* [DATA SHOWN]:

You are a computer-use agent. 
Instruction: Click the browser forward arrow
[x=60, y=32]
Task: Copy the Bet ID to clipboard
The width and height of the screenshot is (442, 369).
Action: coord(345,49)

* [YOUR OBJECTIVE]:
The lines wanted are those from the one holding "Instruction: Click the browser forward arrow" through the final line of the listing; print them exactly.

* [EXERCISE ANSWER]:
Instruction: Click the browser forward arrow
[x=60, y=32]
Task: Copy the Bet ID to clipboard
The width and height of the screenshot is (442, 369).
Action: coord(345,49)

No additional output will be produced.